## DOCUMENT SEGMENT

There are three hard facts that give us some idea of how Mexico fared in 2021, when it comes to the environment.  

Just as the year kicked off, they killed Fidel Heras, an active defender of the Rio Verde and president of the Ejidal Commision of Paso de la Reina. This happened on January 23rd. By the time March ended,  already four more residents of that community in Oaxaca had been killed.

In the first months of 2019, at the beginning of Andrés Manuel López Obrador’s administration, scientific researchers in the southeast of Mexico warned federal and state authorities that there was a clandestine airstrip in the heart of the Lacandón Jungle. Three years have passed and the runway is still there. 

Last November 22nd, in the pages of Diario Oficial de la Federación2, a presidential decree was published in which the projects and works over which the government was in charge, considered to be priority and strategic, were declared “in the interest of public and national security,” therefore all agencies were instructed to grant the necessary authorizations —including environmental ones— within the maximum period of 5 days.

Throughout 2021 that which scientists and NGO’s warned since the end of 2019 was confirmed: the environment was not within the priorities of the Fourth Transformation, as López Obrador calls his presidential term.

## RECORD SET
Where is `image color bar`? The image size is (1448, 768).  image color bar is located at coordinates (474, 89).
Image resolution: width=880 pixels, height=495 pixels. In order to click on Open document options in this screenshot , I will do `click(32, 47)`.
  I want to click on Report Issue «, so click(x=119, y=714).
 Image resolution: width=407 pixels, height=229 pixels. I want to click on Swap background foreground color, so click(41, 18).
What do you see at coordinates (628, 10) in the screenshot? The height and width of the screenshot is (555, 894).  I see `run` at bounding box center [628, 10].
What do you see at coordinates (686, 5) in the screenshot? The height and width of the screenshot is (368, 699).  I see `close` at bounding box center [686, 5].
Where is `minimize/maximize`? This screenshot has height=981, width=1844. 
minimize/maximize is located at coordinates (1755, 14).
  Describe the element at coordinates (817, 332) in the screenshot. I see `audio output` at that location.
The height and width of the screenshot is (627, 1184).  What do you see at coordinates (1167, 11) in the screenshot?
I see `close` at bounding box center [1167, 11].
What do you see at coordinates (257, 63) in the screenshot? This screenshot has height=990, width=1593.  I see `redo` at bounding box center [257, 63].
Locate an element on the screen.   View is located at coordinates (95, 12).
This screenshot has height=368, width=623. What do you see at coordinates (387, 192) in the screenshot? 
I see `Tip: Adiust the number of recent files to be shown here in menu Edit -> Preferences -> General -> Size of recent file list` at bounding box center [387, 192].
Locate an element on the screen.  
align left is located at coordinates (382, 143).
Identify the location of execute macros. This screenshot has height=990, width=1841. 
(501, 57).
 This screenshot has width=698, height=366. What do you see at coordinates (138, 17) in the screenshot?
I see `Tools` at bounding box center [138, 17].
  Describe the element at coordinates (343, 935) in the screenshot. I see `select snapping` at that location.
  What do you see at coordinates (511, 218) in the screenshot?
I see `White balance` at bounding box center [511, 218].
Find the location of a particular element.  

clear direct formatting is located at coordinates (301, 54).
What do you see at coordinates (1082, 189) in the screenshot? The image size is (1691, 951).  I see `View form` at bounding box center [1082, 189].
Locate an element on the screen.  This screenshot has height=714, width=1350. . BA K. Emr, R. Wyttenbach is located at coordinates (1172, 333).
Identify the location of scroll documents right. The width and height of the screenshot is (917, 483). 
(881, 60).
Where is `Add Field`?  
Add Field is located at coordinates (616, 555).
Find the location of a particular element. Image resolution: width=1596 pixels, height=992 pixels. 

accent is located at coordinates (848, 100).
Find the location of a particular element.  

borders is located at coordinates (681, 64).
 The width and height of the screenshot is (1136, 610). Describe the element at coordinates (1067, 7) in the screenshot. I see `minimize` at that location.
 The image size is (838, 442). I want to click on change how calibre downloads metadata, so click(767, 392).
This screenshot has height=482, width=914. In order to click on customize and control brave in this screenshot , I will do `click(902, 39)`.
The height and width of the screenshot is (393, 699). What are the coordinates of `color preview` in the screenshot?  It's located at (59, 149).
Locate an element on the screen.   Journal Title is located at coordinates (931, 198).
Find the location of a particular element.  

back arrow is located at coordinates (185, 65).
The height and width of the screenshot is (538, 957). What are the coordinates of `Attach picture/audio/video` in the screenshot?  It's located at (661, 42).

## WHAT TO PRODUCE
Answer these questions from the excerpt on Mexico's environment in 2021:
1. On what date was Fidel Heras killed?
2. In which jungle did researchers report a clandestine airstrip?
3. Within what maximum period did the decree require agencies to grant the necessary authorizations?

## RESULT FOR THIS EXERCISE
1. January 23rd.
2. The Lacandón Jungle.
3. 5 days.